### [RECORDS FOR THE TASK]
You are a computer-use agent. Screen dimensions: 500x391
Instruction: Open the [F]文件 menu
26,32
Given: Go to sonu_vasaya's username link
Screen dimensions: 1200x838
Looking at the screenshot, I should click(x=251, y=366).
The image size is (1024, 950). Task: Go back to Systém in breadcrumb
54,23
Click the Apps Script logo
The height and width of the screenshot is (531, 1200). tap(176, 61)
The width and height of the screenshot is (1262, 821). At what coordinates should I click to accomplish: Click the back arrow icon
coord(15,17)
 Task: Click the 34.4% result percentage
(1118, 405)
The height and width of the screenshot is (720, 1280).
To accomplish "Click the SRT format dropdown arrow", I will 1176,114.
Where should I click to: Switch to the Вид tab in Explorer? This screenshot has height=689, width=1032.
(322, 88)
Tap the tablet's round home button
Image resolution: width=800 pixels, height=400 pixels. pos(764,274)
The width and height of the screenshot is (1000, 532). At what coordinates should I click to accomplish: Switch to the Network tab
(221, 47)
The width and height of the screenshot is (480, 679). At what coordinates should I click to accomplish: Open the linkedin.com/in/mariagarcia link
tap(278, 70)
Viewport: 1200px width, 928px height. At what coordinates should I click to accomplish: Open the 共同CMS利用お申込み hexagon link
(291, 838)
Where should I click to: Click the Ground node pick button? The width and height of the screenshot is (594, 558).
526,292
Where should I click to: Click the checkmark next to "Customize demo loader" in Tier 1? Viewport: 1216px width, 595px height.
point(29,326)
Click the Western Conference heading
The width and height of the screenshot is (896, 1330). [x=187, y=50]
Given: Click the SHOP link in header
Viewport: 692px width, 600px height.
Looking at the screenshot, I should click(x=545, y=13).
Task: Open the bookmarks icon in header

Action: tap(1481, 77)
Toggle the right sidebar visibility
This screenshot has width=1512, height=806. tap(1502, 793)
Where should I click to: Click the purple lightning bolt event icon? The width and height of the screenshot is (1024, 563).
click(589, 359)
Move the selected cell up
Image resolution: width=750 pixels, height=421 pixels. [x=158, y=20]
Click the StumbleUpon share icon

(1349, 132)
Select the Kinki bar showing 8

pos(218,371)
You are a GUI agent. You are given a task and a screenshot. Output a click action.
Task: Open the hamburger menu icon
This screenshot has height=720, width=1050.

### [AIM OF THE TASK]
Only lines holding the word "agent" are wanted here; copy each from the listing.

### [WRITTEN REPLY]
You are a computer-use agent. Screen dimensions: 500x391
You are a GUI agent. You are given a task and a screenshot. Output a click action.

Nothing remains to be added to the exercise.